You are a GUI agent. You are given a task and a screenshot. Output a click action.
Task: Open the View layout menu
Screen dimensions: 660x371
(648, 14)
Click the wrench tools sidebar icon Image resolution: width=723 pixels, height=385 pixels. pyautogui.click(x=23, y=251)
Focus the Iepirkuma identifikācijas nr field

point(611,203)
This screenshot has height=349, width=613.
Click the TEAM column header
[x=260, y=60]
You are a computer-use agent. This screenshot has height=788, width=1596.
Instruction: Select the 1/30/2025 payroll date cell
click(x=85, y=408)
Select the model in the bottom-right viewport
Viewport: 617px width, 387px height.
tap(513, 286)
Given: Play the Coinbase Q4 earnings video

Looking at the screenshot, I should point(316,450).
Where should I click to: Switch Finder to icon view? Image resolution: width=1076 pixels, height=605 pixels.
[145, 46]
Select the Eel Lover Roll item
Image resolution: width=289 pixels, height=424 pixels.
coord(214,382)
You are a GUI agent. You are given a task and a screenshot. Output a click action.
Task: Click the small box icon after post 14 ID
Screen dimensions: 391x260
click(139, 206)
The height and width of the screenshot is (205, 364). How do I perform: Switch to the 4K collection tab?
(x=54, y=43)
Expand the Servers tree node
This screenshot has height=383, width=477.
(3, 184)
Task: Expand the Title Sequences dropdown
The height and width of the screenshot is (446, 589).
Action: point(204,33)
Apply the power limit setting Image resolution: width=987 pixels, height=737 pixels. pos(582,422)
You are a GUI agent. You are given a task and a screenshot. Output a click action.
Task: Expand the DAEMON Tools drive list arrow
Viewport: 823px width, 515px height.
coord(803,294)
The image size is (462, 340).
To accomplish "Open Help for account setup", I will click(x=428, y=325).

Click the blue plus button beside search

════════

* [Directions]
Send back every line of the listing above exactly.

* [Answer to the exercise]
You are a GUI agent. You are given a task and a screenshot. Output a click action.
Task: Open the View layout menu
Screen dimensions: 660x371
(648, 14)
Click the wrench tools sidebar icon Image resolution: width=723 pixels, height=385 pixels. pyautogui.click(x=23, y=251)
Focus the Iepirkuma identifikācijas nr field

point(611,203)
This screenshot has height=349, width=613.
Click the TEAM column header
[x=260, y=60]
You are a computer-use agent. This screenshot has height=788, width=1596.
Instruction: Select the 1/30/2025 payroll date cell
click(x=85, y=408)
Select the model in the bottom-right viewport
Viewport: 617px width, 387px height.
tap(513, 286)
Given: Play the Coinbase Q4 earnings video

Looking at the screenshot, I should point(316,450).
Where should I click to: Switch Finder to icon view? Image resolution: width=1076 pixels, height=605 pixels.
[145, 46]
Select the Eel Lover Roll item
Image resolution: width=289 pixels, height=424 pixels.
coord(214,382)
You are a GUI agent. You are given a task and a screenshot. Output a click action.
Task: Click the small box icon after post 14 ID
Screen dimensions: 391x260
click(139, 206)
The height and width of the screenshot is (205, 364). How do I perform: Switch to the 4K collection tab?
(x=54, y=43)
Expand the Servers tree node
This screenshot has height=383, width=477.
(3, 184)
Task: Expand the Title Sequences dropdown
The height and width of the screenshot is (446, 589).
Action: point(204,33)
Apply the power limit setting Image resolution: width=987 pixels, height=737 pixels. pos(582,422)
You are a GUI agent. You are given a task and a screenshot. Output a click action.
Task: Expand the DAEMON Tools drive list arrow
Viewport: 823px width, 515px height.
coord(803,294)
The image size is (462, 340).
To accomplish "Open Help for account setup", I will click(x=428, y=325).

Click the blue plus button beside search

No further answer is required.